The edtech community has advocated claims that it improves access, learning, and cooperation. The Covid-19 epidemic put these promises to the test like never before, forcing higher education systems to shift teaching online practically overnight. Higher education leaders are uniquely positioned to progress beyond immediate online learning adoption toward inclusive, long-term digital education strategies that prioritise cooperation over individual gain.
Digital education creates access to information as well as opens participation in the knowledge society. The same is true for Edtech, notably in the narrative fueled by edtech providers, which have long applauded learning technologies as a tool to increase access to education and learning results. Covid-19 and the quick shift to online education in 2020 will place edtech claims and research under intense evaluation. Before Covid-19, fully digitised teaching programs with educational technology interwoven throughout the curriculum were uncommon, with only a few institutions, such as open universities, having built fully digital teaching and learning models. Many feel that the epidemic has pushed the digitisation of higher education and will undoubtedly cause deep and long-term changes.
Access
Edtech believes that digital technologies enable users to get information, utilise learning materials, and engage in remote learning. However, structural inequalities impact 'access,' which is expressed as geo-demographic factors such as location, income, age, race, or gender. The phrase 'digital gap' refers to the social imbalance that exists between those who have access to the fundamental infrastructure required for digital learning, such as computer devices and the Internet, and those who do not.

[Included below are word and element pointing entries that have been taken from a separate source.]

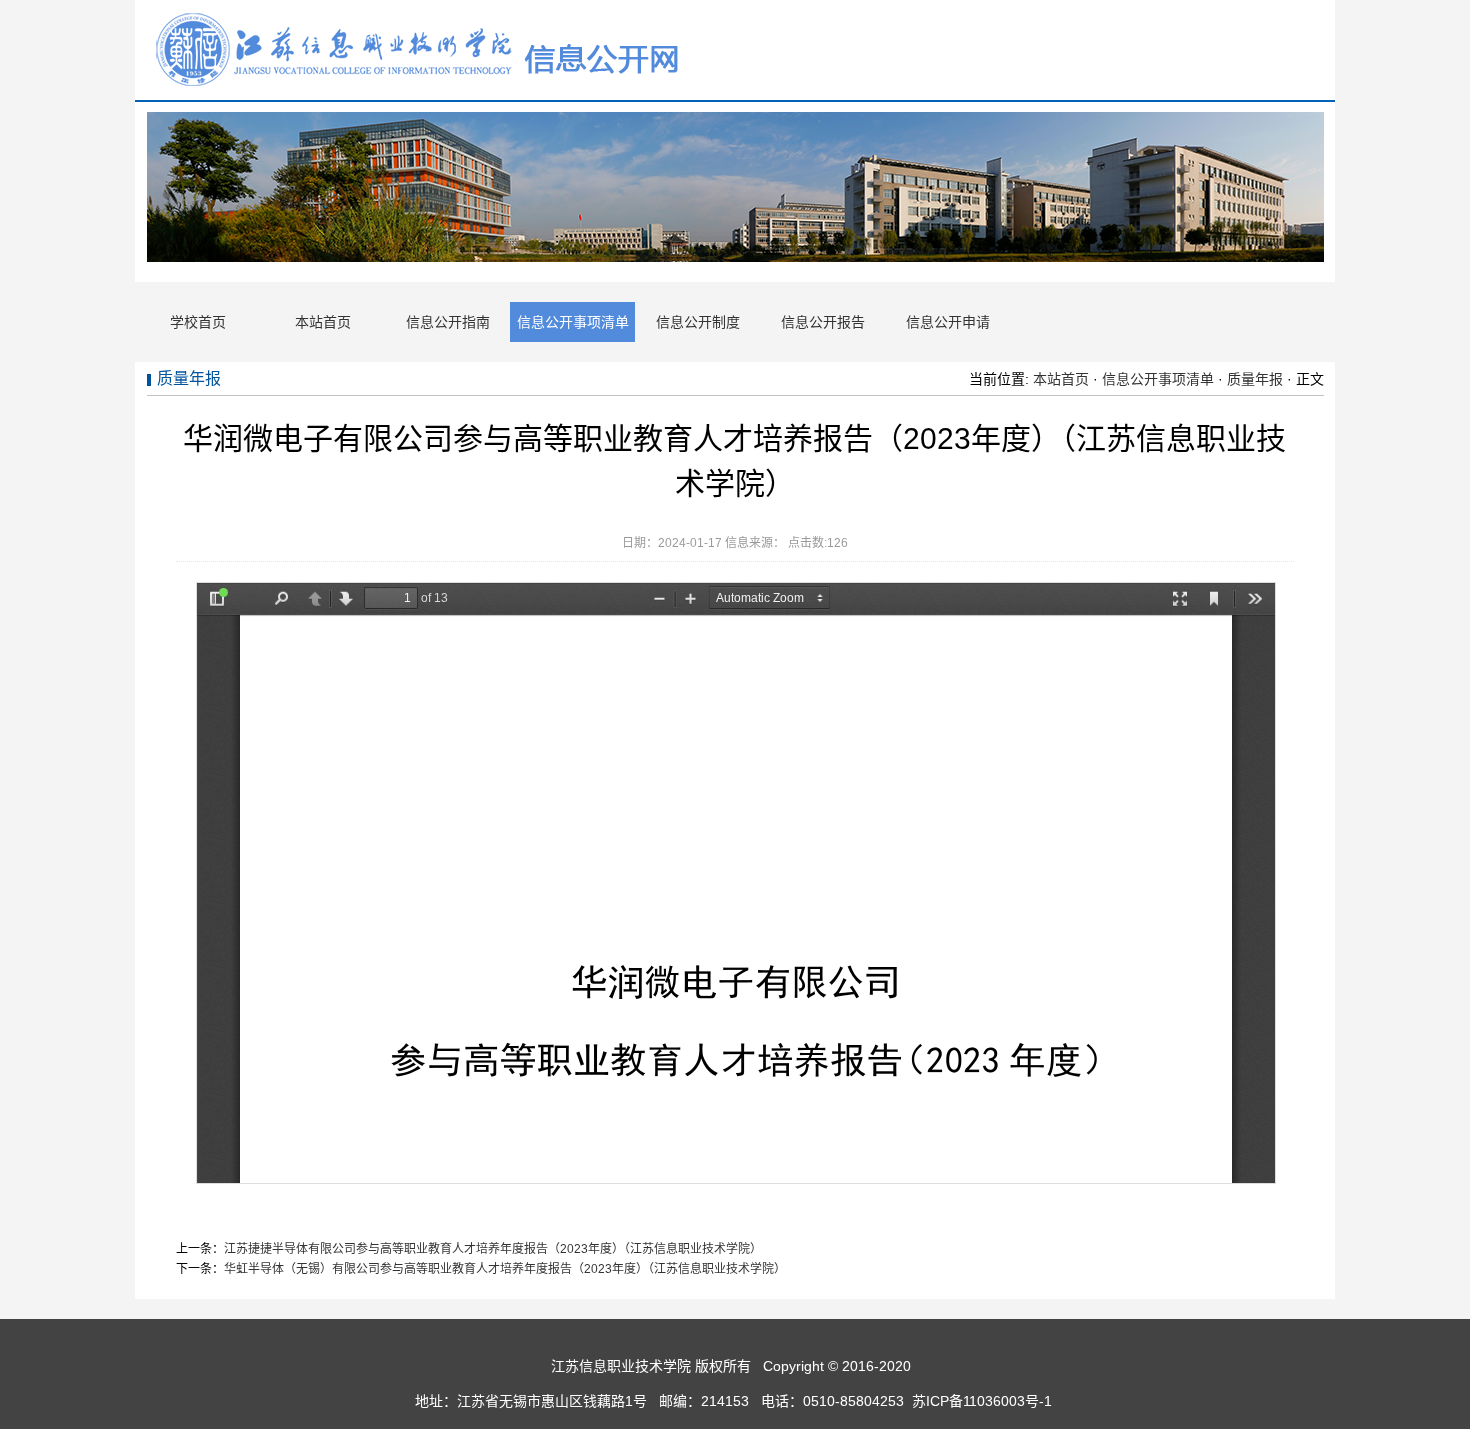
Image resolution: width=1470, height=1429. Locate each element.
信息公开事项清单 (573, 322)
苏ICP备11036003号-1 (984, 1401)
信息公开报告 (823, 322)
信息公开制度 (698, 322)
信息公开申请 (948, 322)
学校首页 (198, 322)
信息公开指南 (448, 322)
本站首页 (323, 322)
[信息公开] (420, 86)
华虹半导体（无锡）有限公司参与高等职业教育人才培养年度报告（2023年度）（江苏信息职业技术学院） (505, 1269)
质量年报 (1255, 379)
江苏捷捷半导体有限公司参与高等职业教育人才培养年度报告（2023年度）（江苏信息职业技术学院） (493, 1249)
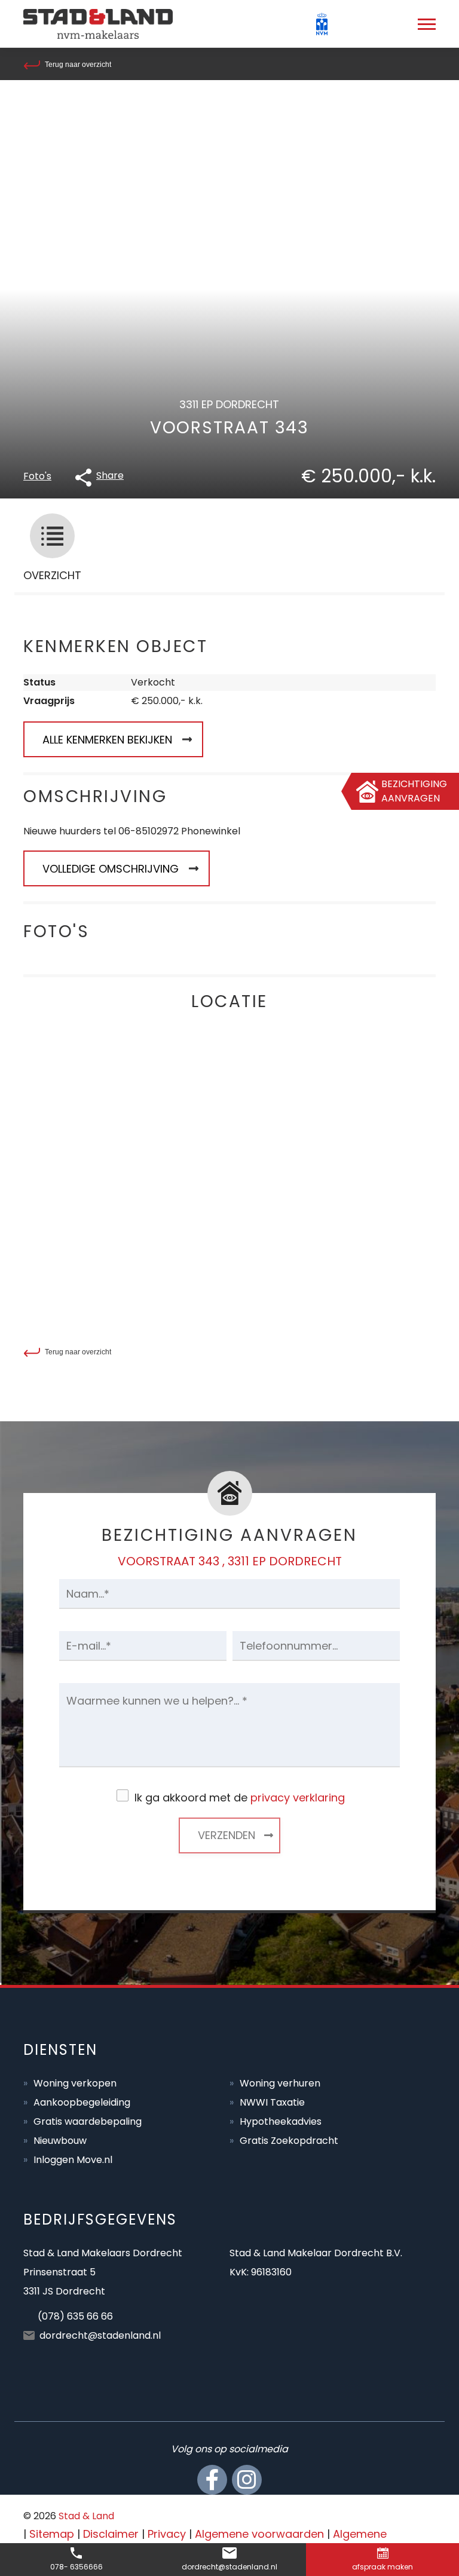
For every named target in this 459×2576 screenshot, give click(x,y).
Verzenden (226, 1835)
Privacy (167, 2533)
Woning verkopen (75, 2083)
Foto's (37, 476)
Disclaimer (111, 2533)
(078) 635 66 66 (75, 2316)
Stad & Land (86, 2516)
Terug (78, 64)
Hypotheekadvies (281, 2121)
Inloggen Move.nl (72, 2160)
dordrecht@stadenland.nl (100, 2335)
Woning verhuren (280, 2083)
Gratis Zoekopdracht (289, 2140)
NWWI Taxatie (272, 2102)
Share (110, 475)
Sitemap (51, 2533)
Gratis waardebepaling (87, 2121)
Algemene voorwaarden (259, 2533)
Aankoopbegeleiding (81, 2102)
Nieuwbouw (60, 2140)
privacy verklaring (297, 1797)
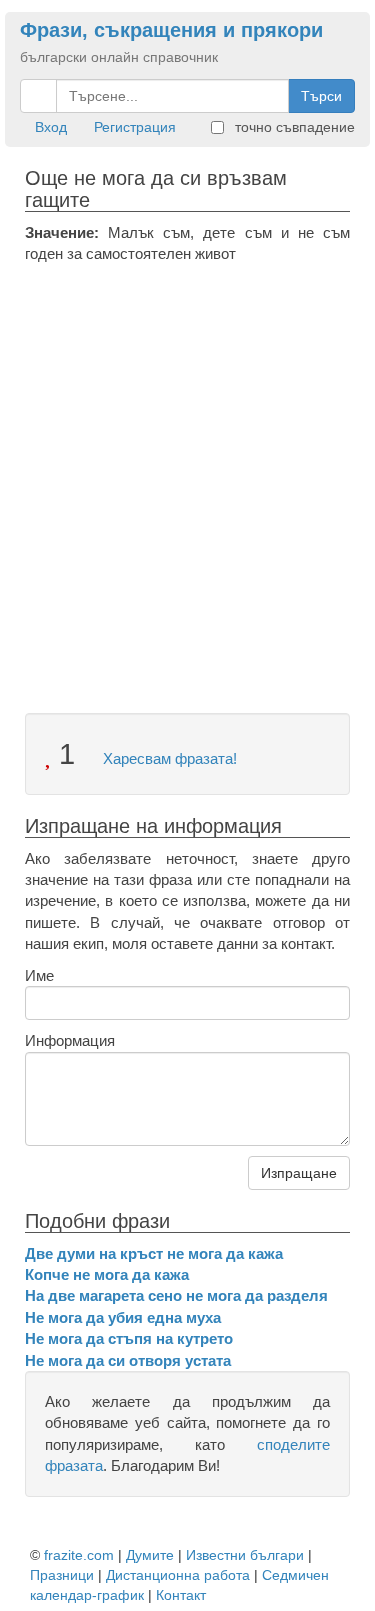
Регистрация (135, 127)
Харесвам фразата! (168, 758)
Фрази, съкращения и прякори (171, 30)
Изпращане (299, 1173)
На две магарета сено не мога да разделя (176, 1295)
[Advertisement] (187, 462)
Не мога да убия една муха (123, 1317)
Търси (321, 96)
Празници (62, 1575)
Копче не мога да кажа (107, 1274)
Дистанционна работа (178, 1575)
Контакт (181, 1595)
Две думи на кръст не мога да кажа (154, 1253)
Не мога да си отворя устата (128, 1360)
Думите (150, 1555)
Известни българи (245, 1555)
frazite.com (79, 1555)
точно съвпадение (293, 127)
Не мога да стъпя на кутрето (129, 1338)
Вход (51, 127)
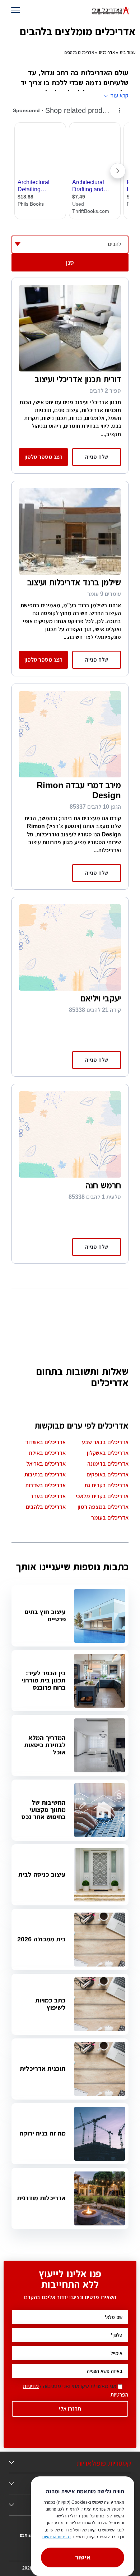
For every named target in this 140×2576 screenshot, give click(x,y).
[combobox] (70, 244)
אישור (82, 2557)
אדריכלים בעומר (110, 1518)
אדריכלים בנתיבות (45, 1474)
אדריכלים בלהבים (46, 1507)
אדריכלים (107, 52)
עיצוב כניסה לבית (42, 1874)
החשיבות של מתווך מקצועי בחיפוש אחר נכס (44, 1810)
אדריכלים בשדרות (45, 1485)
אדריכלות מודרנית (41, 2198)
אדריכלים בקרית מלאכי (102, 1496)
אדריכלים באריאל (46, 1464)
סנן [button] (70, 262)
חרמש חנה (103, 1185)
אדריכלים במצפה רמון (103, 1507)
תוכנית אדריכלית (43, 2068)
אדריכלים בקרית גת (106, 1485)
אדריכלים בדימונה (108, 1464)
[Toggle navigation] (17, 11)
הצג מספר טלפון (43, 457)
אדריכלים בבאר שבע (105, 1442)
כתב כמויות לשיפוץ (50, 2004)
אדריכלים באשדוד (45, 1442)
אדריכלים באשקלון (108, 1453)
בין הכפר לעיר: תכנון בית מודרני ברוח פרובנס (44, 1680)
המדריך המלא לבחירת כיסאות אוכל (45, 1745)
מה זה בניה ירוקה (42, 2133)
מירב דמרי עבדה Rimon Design (79, 790)
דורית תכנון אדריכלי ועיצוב (78, 379)
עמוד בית (128, 52)
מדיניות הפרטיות (56, 2536)
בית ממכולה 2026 (41, 1939)
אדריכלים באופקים (108, 1474)
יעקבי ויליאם (101, 998)
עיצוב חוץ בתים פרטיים (45, 1615)
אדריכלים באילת (47, 1453)
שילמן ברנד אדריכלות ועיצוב (74, 582)
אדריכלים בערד (48, 1496)
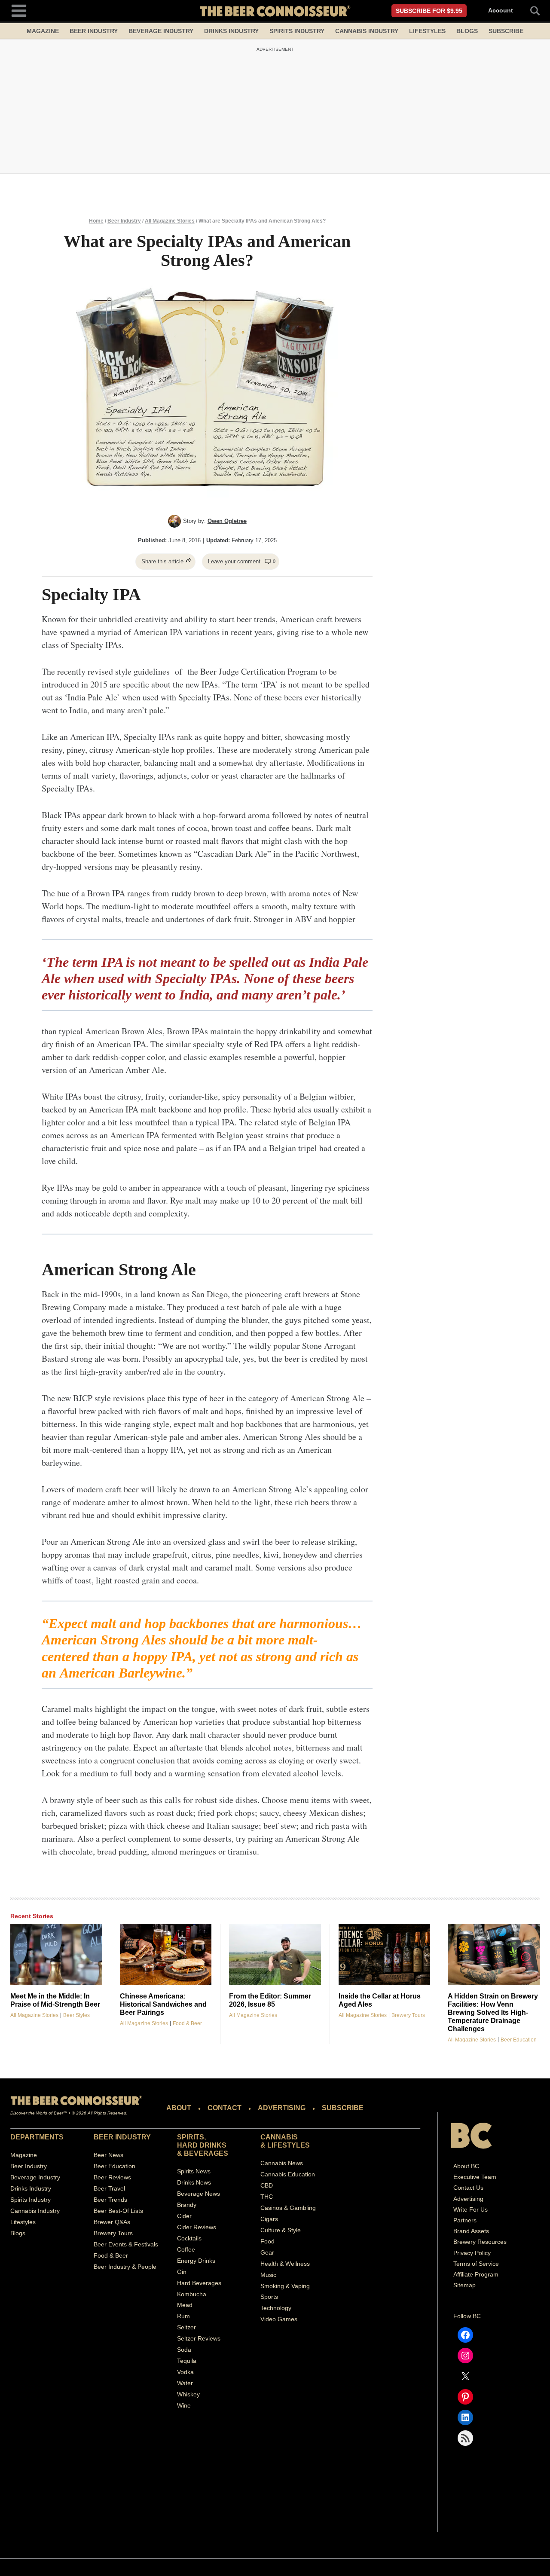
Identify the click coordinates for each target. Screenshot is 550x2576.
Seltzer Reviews (198, 2338)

A new digital divide assumes physical access and investigates the nature of information technology usage. It embodies so-called digital abilities (also known as digital literacy or digital competency) that assist learners in achieving positive learning outcomes in digital contexts but vary depending on education level, culture, and English skills. Because of this gap between students and faculty, their professors may be unprepared to effectively promote and develop students' digital information literacy abilities. A teaching digitalization process must thus be supported by a complete learning environment, cultural change, and investment in stakeholders' digital literacy.
Learning Benefits
Aside from access, edtech supporters say that technology enhances learning experiences and learning results. For example, it is suggested in the literature that learners value digital learning because it allows for flexibility, engagement, and self-pacing. The usage of educational technology can improve learning motivation and engagement, as well as self-regulated learning and information transfer. Edutech has shown potential in terms of improving critical thinking abilities, sociocultural learning, student engagement, and learner creativity, in addition to learner joy and cognitive skills.
Several factors, however, moderate the favourable learning impacts of online learning. The benefits of digital teaching and learning, for example, are heavily dependent on the learning mode, curriculum design, and teacher quality and style. Furthermore, for effective digital learning implementation, educators must be prepared with proper digital learning methodology. Learning is enhanced when students may select from a variety of learning modalities that are appropriate for their requirements, the instructional objective, and the nature of the learning activity. To execute this, a bigger institutional cultural shift is required in terms of policy that embraces transformative features of digitisation and involves careful planning, digital pedagogy, and suitable technologies.
Collaboration
Computer-supported collaborative learning (CSCL) is a learning strategy that uses edtech to enhance learning both inside and outside of 'normal' classrooms. Through virtual collaboration, CSCL can also introduce intercultural awareness to courses, enhance language proficiency, facilitate virtual student mobility, and enable experiential learning opportunities. It blends experiences of international collaboration with local learning and effect. Structure and culture have a significant impact on educators' decisions to embrace open educational techniques. To enhance digital literacy and capacities, educate on privacy and openness, and consider the function of higher education institutions in a networked society, it is critical to promote collaborative practices at all levels, led by higher education leaders.
Tech evangelists have long connected digitization to social advancement, highlighting how the Internet decentralizes and democratizes information and participation in the knowledge society; sentiments shared by the edtech community. Technology has frequently been praised as a method to increase access, learning results, and collaborative practices, particularly among edtech providers. Furthermore, adopting digital learning needs more than just a shift to online forms; it necessitates a strategy and leadership focused on integrating technology-enhanced learning and digital transformation.
Collaboration may be defined as cooperative learning, globalisation, and collaboration/cooperation among higher education institutions. Instead of facilitating transformational change in the higher education system and redressing injustice, it is critical to enable policies and programs centred on digital education leadership or e-leadership. Education leaders, particularly those working in well-funded institutions, are uniquely positioned to spearhead digital collaborations and bridge gulfs of disparities: by sharing their resources with other individuals and institutions, pushing the rhetoric of collaboration over individual gain, and creating awareness both internally and externally of hidden inequalities that can be addressed using digital technologies. In addition, it is possible to build new constellations and expand on existing university networks because, as, 'pandemics cannot be handled until we have excellent institutions to address them internationally.' The world will undoubtedly face new difficulties in the future that demand international cooperation among all sectors of the global knowledge society.